Economia

Fecomércio diz que deixará área cedida pelo governo Maggi em 2010

A Fecomércio (Federação do Comércio de Bens, Serviços e Turismo) de Mato Grosso anunciou que irá deixar a área cedida pelo governo, em 2010, cujo termo de concessão foi revogado. Em nota divulgada nesta quarta-feira (24), a direção da entidade afirma que o processo para devolução está em andamento desde 2014 e trata-se de terreno, aos fundos da sede, anexado à federação com a concessão pelo governo de Blairo Maggi (PP).

“A Fecomércio-MT informa que vai acatar a decisão do termo de anulação de permissão realizada pela Seplag/MT para a devolução de uma área que havia sido cedida pelo governo em 2010. O terreno em questão trata-se de uma área anexa ao fundo da Fecomércio-MT, que é destinada a preservação ambiental. Portanto, a decisão judicial não altera o endereço da sede da entidade, que continua sendo no Centro Político Administrativo, em Cuiabá.”

Nesta semana, o secretário de Planejamento e Gestão, Basílio Bezerra, deu prazo de trinta dias para a federação desocupar a área. Ele disse que a decisão cumpre determinação judicial resultante de ação movida pelo Ministério Público do Estado (MPE).
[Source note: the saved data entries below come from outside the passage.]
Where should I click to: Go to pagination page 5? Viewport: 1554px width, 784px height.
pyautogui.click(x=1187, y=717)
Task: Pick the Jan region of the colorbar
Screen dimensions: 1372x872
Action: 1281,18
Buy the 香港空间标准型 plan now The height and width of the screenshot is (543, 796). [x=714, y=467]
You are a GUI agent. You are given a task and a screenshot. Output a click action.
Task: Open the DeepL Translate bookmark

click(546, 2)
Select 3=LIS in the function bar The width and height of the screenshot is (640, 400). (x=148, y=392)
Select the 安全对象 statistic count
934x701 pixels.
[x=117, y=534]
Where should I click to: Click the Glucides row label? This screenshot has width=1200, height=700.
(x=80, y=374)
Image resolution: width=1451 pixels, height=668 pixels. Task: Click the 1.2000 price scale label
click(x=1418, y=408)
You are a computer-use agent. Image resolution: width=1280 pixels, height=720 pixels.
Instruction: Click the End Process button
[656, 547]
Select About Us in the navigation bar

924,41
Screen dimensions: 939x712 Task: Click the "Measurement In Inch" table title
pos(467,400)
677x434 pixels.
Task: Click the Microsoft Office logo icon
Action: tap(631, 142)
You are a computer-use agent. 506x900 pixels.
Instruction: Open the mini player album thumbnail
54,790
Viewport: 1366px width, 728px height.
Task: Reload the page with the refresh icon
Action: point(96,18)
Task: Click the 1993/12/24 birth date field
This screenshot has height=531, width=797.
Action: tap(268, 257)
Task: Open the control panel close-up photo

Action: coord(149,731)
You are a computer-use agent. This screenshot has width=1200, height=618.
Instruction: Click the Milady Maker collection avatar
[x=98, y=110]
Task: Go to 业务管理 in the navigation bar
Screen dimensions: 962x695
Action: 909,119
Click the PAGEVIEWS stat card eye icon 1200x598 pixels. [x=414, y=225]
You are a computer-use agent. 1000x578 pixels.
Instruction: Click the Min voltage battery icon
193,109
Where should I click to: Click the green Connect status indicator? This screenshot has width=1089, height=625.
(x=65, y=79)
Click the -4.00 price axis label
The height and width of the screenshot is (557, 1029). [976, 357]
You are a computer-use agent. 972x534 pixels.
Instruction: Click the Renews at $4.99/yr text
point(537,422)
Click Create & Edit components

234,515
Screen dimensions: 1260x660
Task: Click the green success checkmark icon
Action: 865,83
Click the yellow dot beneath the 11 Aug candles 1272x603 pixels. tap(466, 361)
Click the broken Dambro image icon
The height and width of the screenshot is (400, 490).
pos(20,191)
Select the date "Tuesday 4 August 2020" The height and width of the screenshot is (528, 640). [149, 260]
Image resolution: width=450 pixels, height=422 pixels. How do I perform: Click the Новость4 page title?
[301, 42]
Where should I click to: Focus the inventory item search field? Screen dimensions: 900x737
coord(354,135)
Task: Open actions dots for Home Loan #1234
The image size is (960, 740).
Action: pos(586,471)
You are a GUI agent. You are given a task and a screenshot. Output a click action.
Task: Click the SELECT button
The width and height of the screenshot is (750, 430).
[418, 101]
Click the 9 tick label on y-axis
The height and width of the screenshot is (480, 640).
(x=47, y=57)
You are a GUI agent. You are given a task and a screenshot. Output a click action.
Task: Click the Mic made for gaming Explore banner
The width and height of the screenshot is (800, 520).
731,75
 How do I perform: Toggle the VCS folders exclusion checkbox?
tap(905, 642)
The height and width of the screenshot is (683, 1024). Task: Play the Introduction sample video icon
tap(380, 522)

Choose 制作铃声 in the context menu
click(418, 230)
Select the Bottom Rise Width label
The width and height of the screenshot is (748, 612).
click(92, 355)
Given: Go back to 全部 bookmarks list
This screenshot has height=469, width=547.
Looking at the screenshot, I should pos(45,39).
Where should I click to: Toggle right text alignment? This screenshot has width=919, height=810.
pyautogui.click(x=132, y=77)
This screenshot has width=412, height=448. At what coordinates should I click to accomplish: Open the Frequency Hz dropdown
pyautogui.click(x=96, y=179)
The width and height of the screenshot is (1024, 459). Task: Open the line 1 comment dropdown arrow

O órgão questionava, desde 2014, a decisão do governo em conceder uso da área sem retorno aos cofres públicos. O ministério alegava irregularidades na liberação, o que foi endossado pelo juiz Bruno D'Oliveira Marques, da Vara Especializada em Ação Civil Pública e Ação Popular. O caso foi analisado também pelo STF (Supremo Tribunal Federal) que rejeitou o recurso do Estado, que alegava regularidade na concessão por ter sido tomada de modo “unilateral e discricionário”.